Cascade ($\Xi^0$) Baryon Spectroscopy in the Relativistic Framework of Independent Quark Model

TL;DR

This paper models the spectroscopy of the $\\Xi^0$ baryon using a relativistic independent quark framework, calculating mass spectra, magnetic moments, and decay properties, and confirming resonance quantum numbers through Regge trajectories.

Contribution

It introduces a relativistic independent quark model with a specific potential form to analyze $\\Xi^0$ baryon spectra and properties, providing new predictions and resonance quantum number confirmations.

Findings

Calculated mass spectra for high excitations match experimental data.

Confirmed quantum numbers of known resonances via Regge trajectories.

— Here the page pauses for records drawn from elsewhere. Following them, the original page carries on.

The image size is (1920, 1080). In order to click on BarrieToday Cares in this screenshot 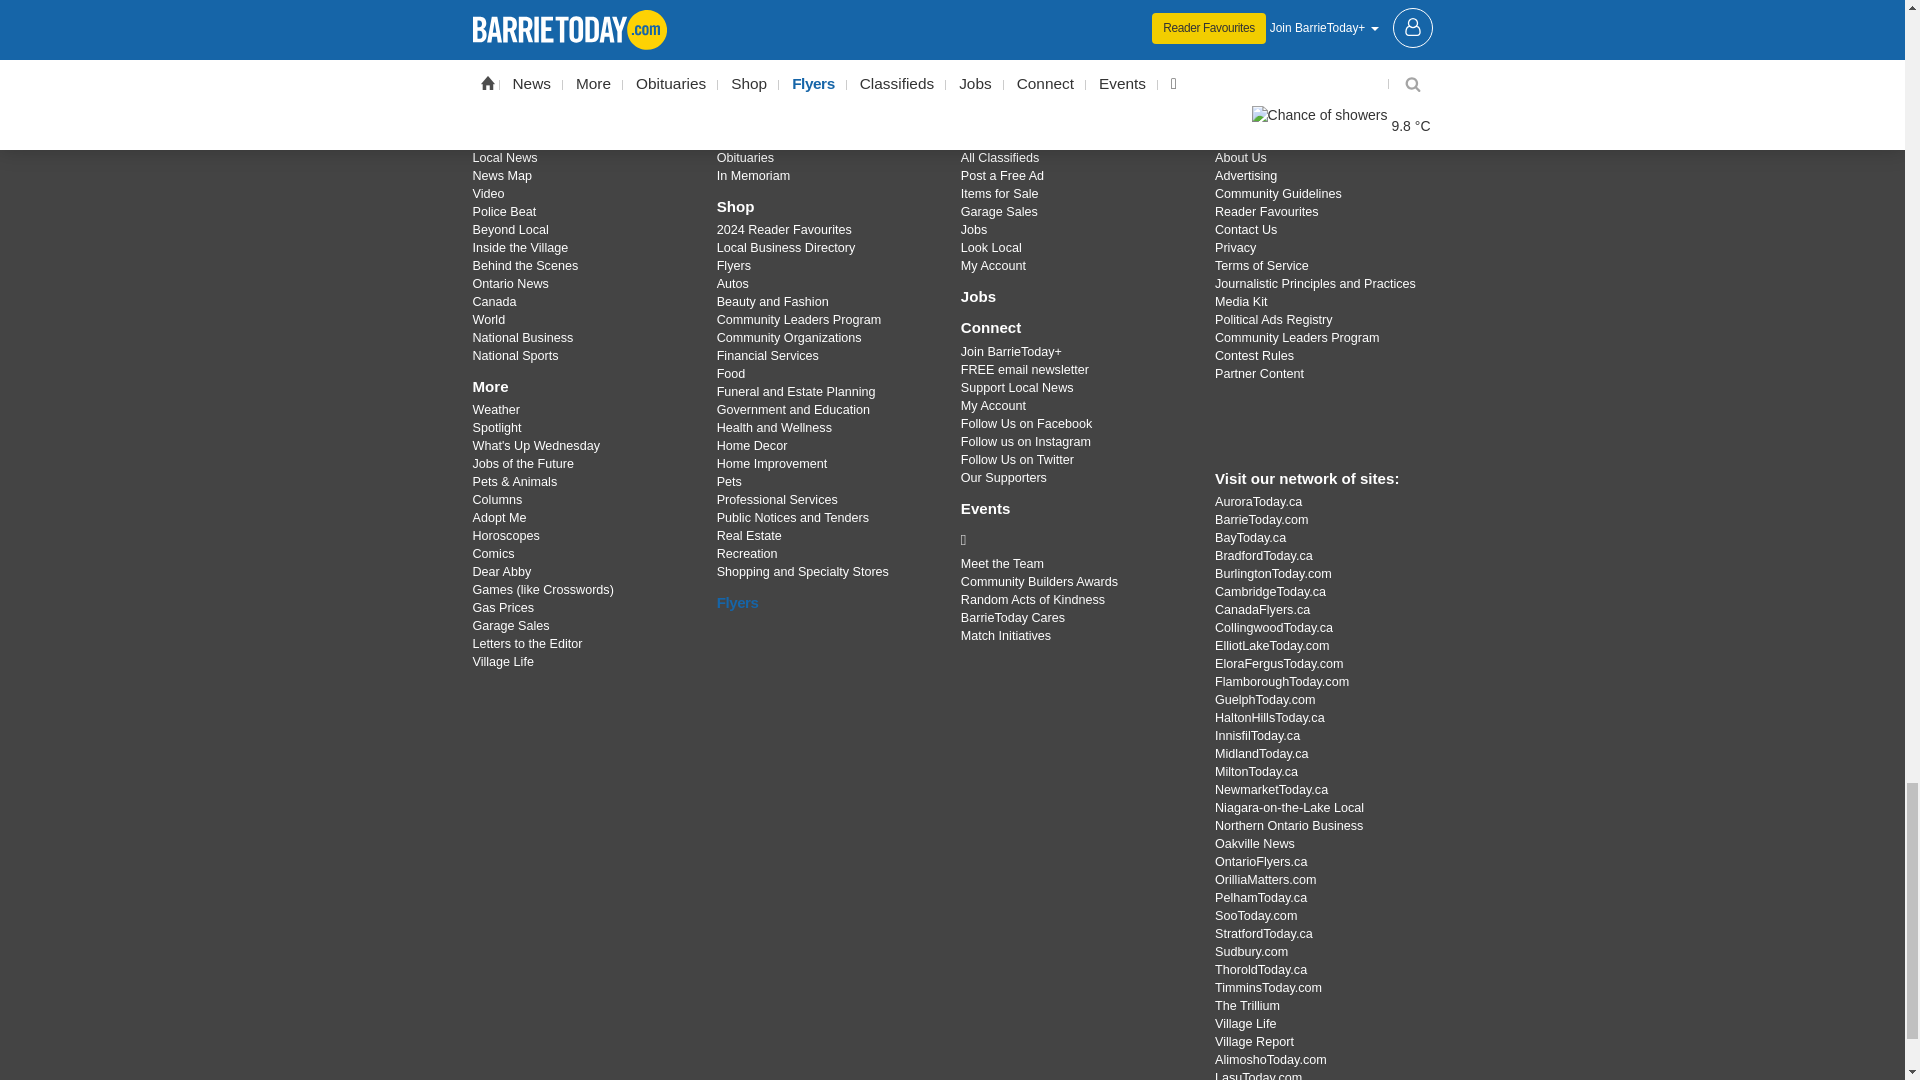, I will do `click(1072, 540)`.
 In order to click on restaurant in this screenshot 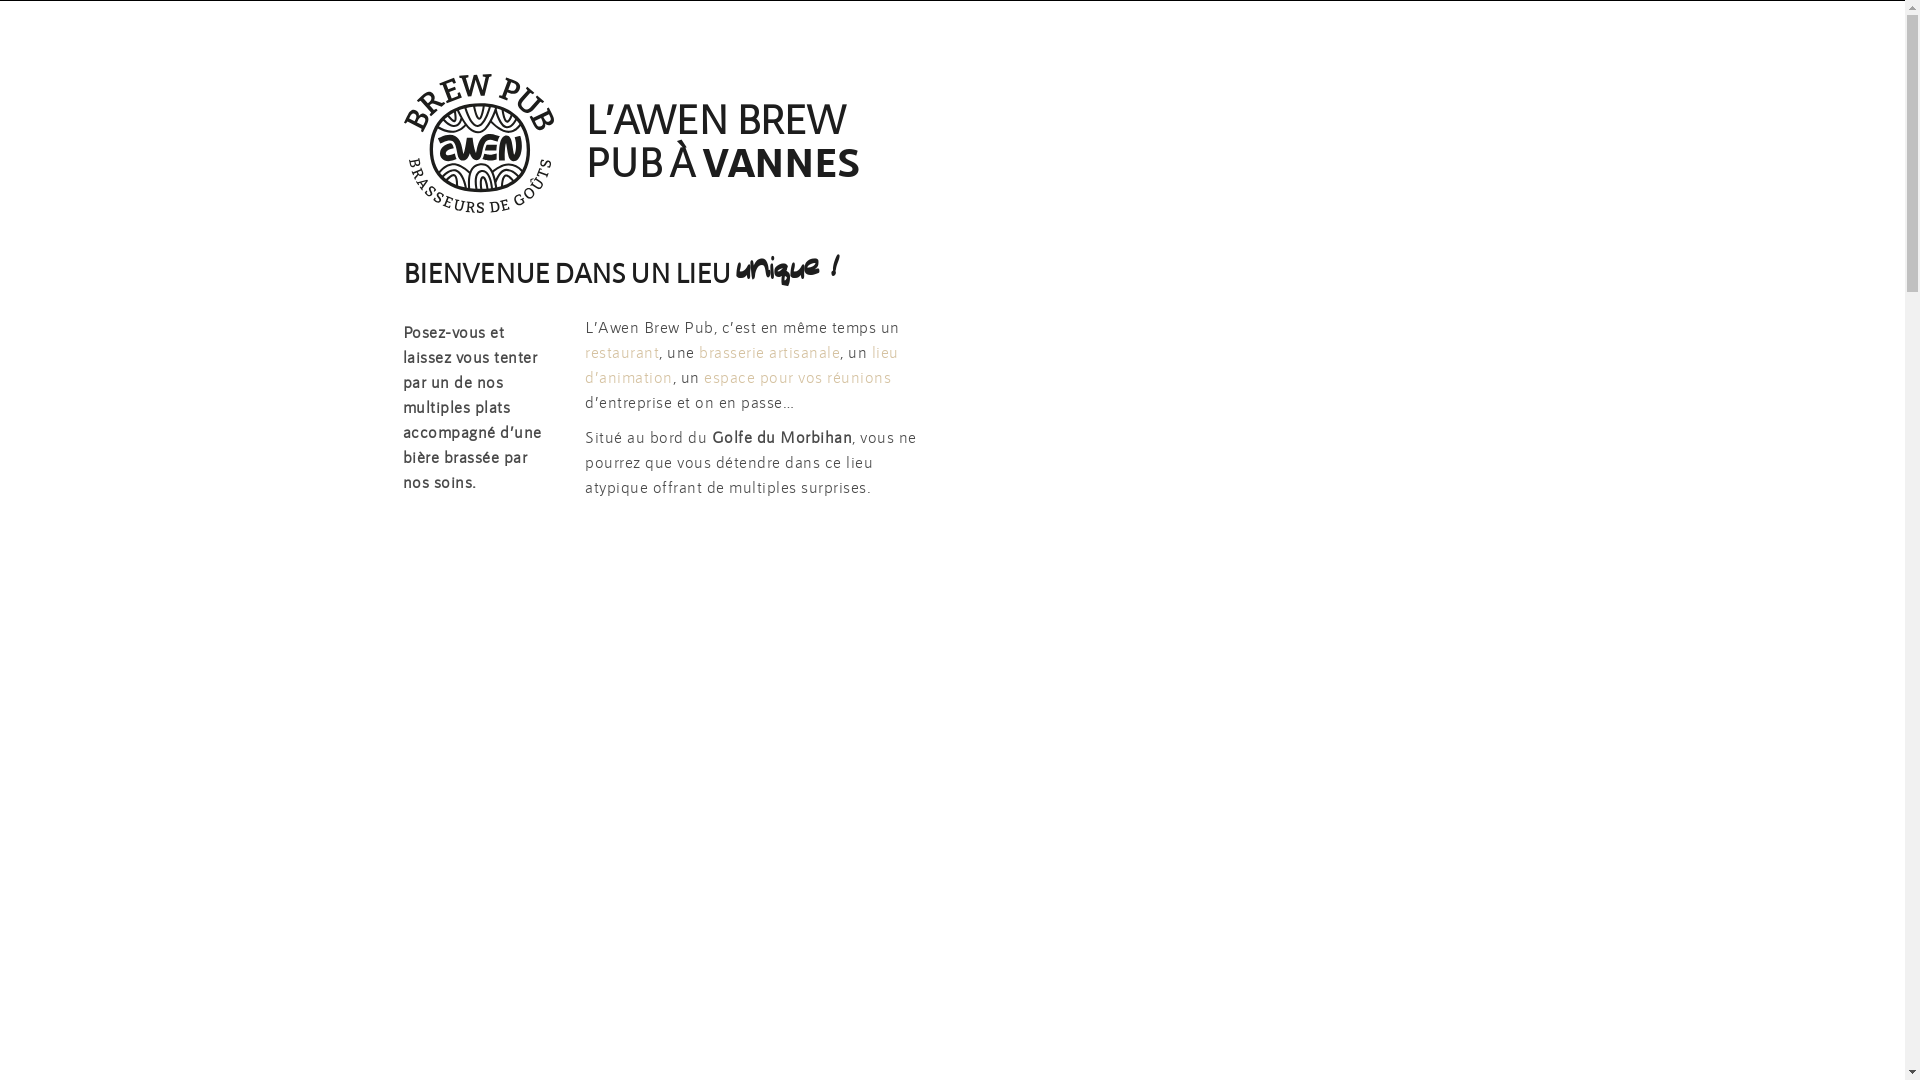, I will do `click(622, 352)`.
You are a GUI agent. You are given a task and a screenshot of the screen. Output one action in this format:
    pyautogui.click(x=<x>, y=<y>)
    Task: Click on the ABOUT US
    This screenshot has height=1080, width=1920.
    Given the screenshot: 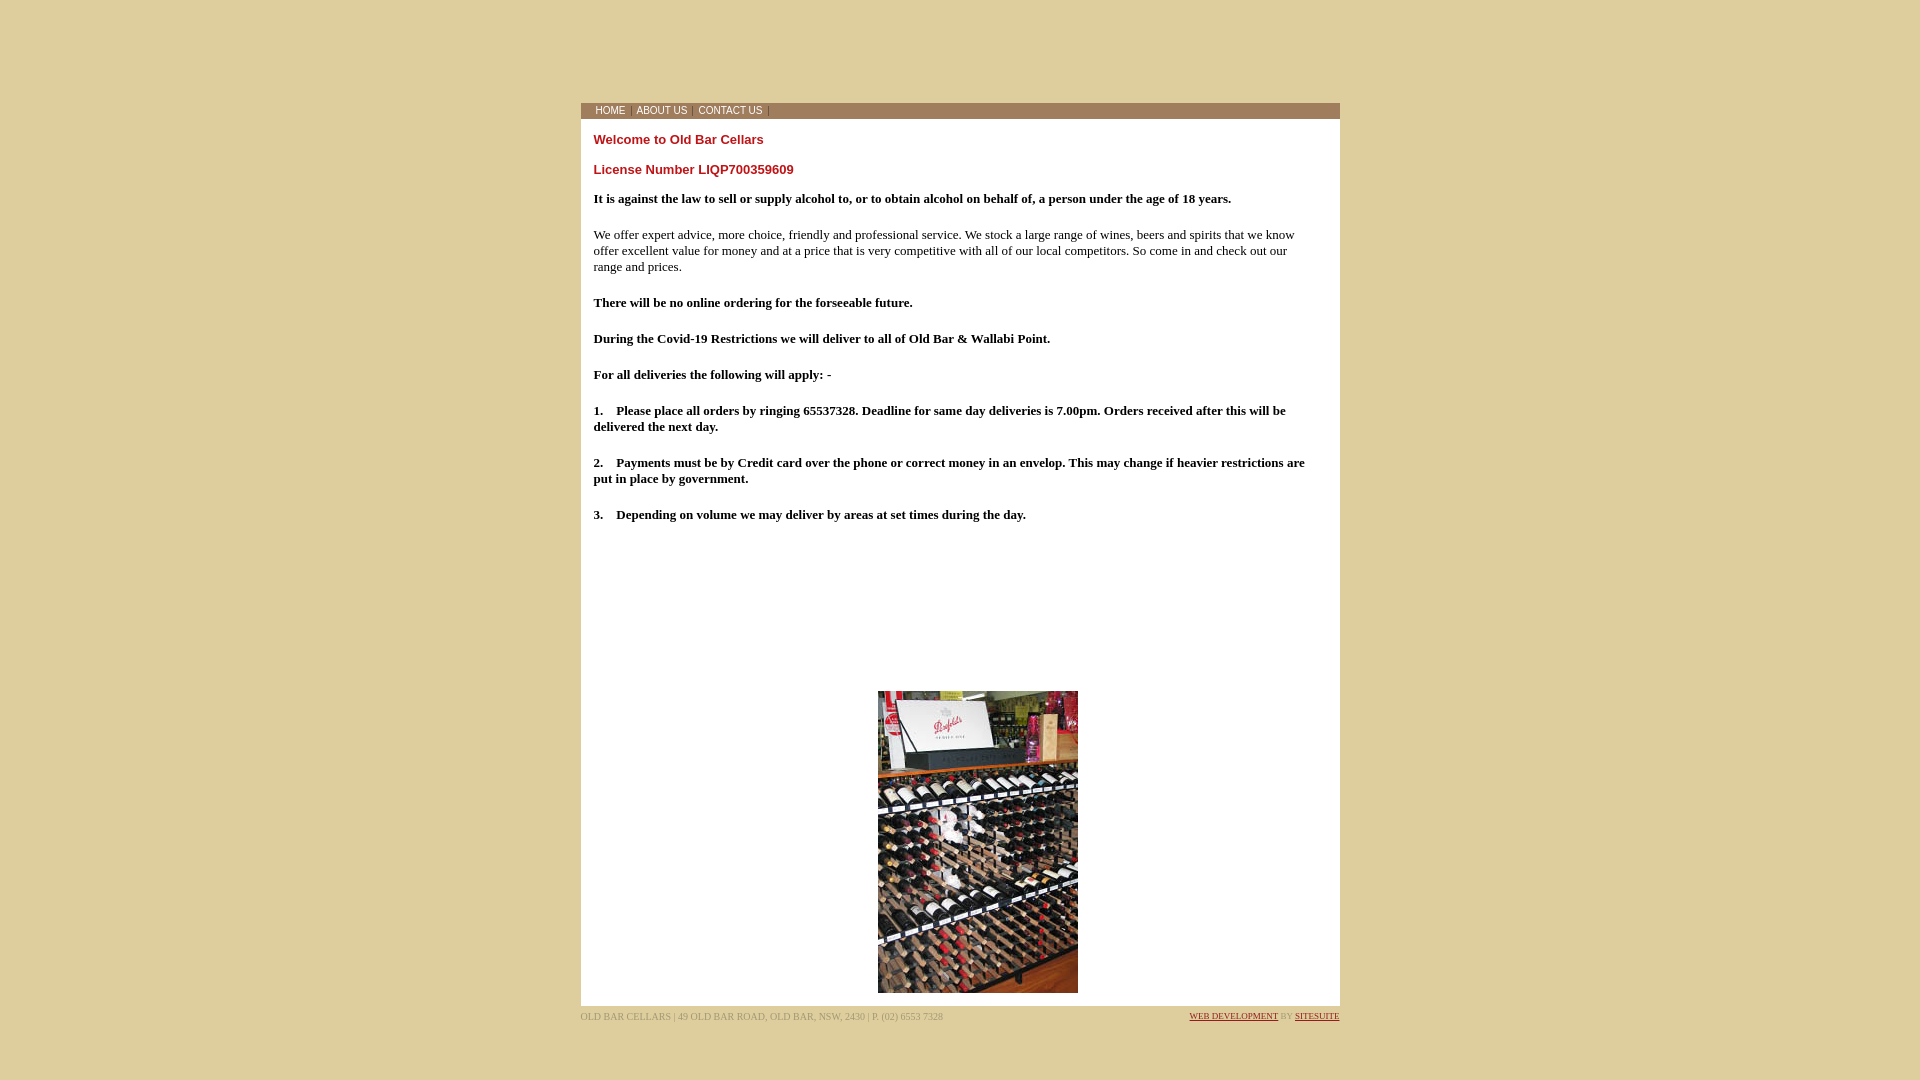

Predicted quantum numbers and decay properties for less established resonances.

Abstract

The spectroscopy of $\Xi^0$ is performed within the relativistic framework of independent quark model. The equal mixture of scalar and vector components in the potential having Martin-like form is considered for the confinement. With the suitable potential parameters for $\Xi^0$, mass spectra for high radial and orbital excitation is calculated. The experimentally observed values of ground state magnetic moment, branching ratios and asymmetry parameters for radiative weak decays, $\Xi^{0}\rightarrow\Lambda^{0} + \gamma^{0}$ \& $\Xi^{0}\rightarrow\Sigma^{0} + \gamma^{0}$ are obtained to validate the model. The spin parity of experimentally known resonances like $\Xi(1530)$, $\Xi(1820)$, \& $\Xi(2030)$ are confirmed through the Regge trajectories in $(J,M^2)$ plane. The spin pa+rity of $\Xi(1950)$, $\Xi(2130)$, \& $\Xi(2250)$ are predicted using those Regge trajectories. The radiative decay width and magnetic moment of first resonance is also predicted.